Judicial branch overview
- Formed: 1952
- Jurisdiction: European Union and Northern Ireland
- Headquarters: Palais de la Cour de Justice, Kirchberg, Luxembourg City, Luxembourg;
- Child agencies: Court of Justice; General Court; Civil Service Tribunal (2005–2016);

= Court of Justice of the European Union =

Institution of the European Union

The Court of Justice of the European Union (CJEU, Cour de justice de l'Union européenne or "CJUE"; Latin: Curia) is the judicial branch of the European Union (EU). Seated in the Kirchberg district of Luxembourg City, Luxembourg, this EU institution consists of two separate courts: the Court of Justice and the General Court. From 2005 to 2016, it also contained the Civil Service Tribunal. It has a sui generis court system, meaning 'of its own kind', and is a supranational institution.

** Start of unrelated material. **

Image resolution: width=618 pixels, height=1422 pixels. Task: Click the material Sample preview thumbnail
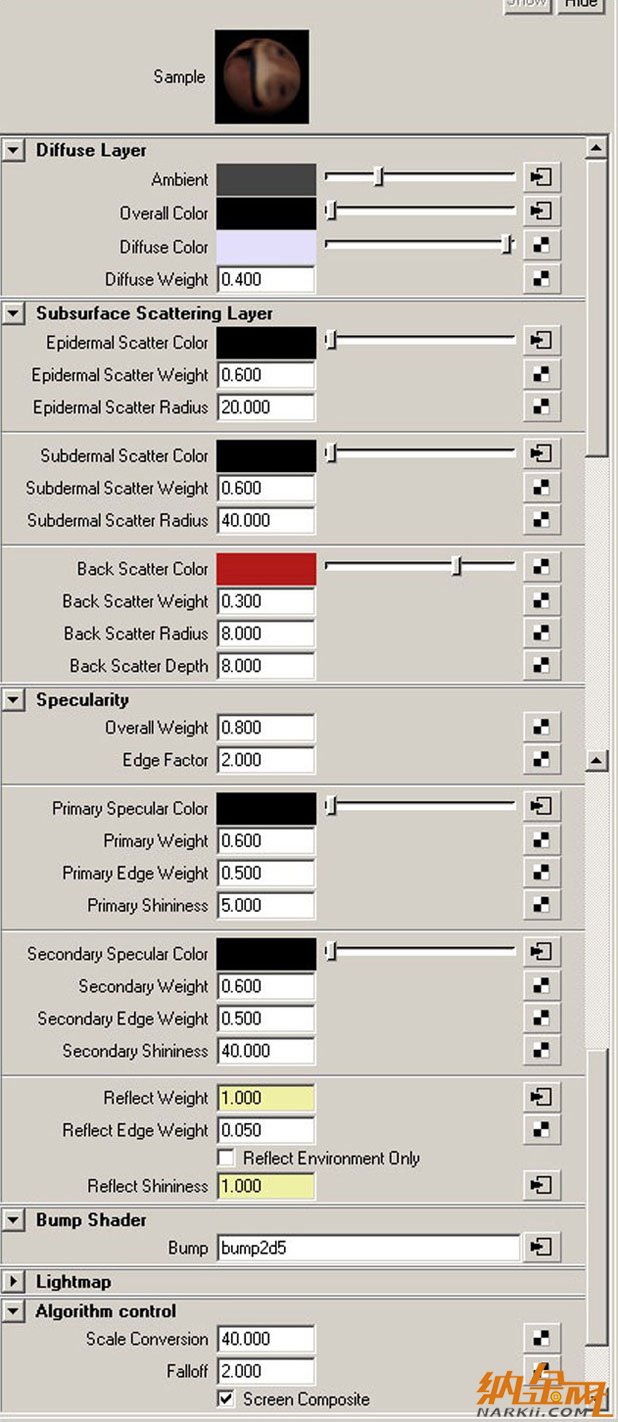pos(262,77)
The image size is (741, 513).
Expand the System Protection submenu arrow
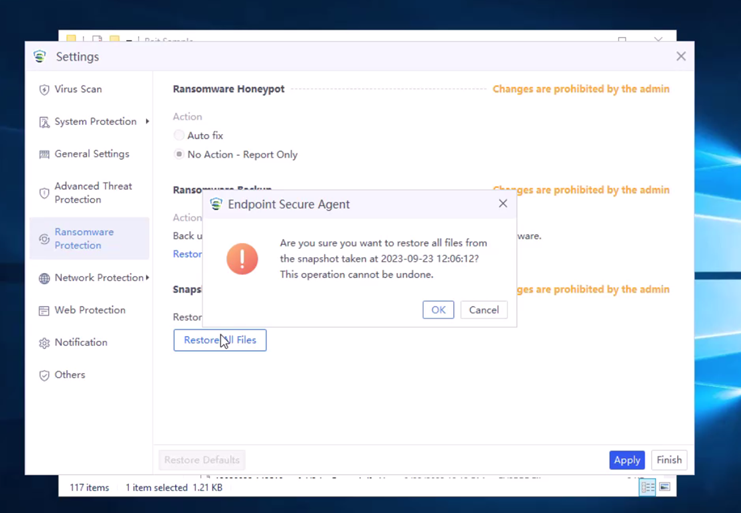pos(147,122)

The CJEU is the chief judicial authority of the EU and oversees the uniform application and interpretation of European Union law, in co-operation with the national judiciary of the EU member states. CJEU also resolves legal disputes between national governments and EU institutions, and may take action against EU institutions on behalf of individuals, companies, or organisations whose rights have been infringed.

==Composition==

The CJEU consists of two major courts:
1. the Court of Justice, informally known as European Court of Justice (ECJ), has the competence to hear applications from national courts for preliminary rulings on the interpretation of EU law, direct actions against EU member states for failure to fulfil an obligation, direct actions against EU institutions for annulment and for failure to act, as well as to hear appeals on points of law in rulings and orders of the General Court. The Court of Justice is composed of one judge from each EU member state (currently 27), assisted by 11 Advocates General. If assigned to a case, an Advocate General prepares an independent, non-binding opinion to assist the court in its deliberations.
2. the General Court, known prior to the Treaty of Lisbon as the Court of First Instance, has the competence to hear actions brought by natural or legal persons against acts of EU institutions and agencies, actions brought by EU member states against the Commission or Council, actions for damages caused by EU institutions or agencies, actions relating to intellectual property, actions relating to employment and social security disputes between EU institutions and their staff, as well as limited applications from national courts for preliminary rulings. The General Court is composed of two judges from each EU member state (currently 54), though only 53 seats are currently filled.
Judges and Advocates General are appointed for a "renewable 6-year term, jointly by national governments".

==Function==

The CJEU's specific mission is to ensure that "the law is observed" "in the interpretation and application" of the Treaties of the European Union. To achieve this, it:
- reviews the legality of actions taken by the EU's institutions;
- enforces compliance by member states with their obligations under the Treaties, and
- interprets European Union law.
The composition and functioning of the courts are regulated by the Rules of Procedure.

==History==
The CJEU was originally established in 1951 as a single court called the Court of Justice of the European Coal and Steel Communities. With the Euratom and the European Economic Community in 1957 its name changed to the Court of Justice of the European Communities (CJEC). In 1988 the Court requested the Commission to create a Court of First Instance and in 2004 it added the Civil Service Tribunal, which dealt with cases regarding EU staffers. The Tribunal was later terminated and its competence moved to the Court of First Instance, renamed "General Court".

The Treaty of Lisbon in 2009 renamed the court system to the "Court of Justice of the European Union" and renamed the CJEC to the "Court of Justice".

The working language of the Court of Justice of the European Union is French.

==Legal interpretation==
The Court of Justice of the European Union embraces the substantive equality interpretation of the European Union anti-discrimination law.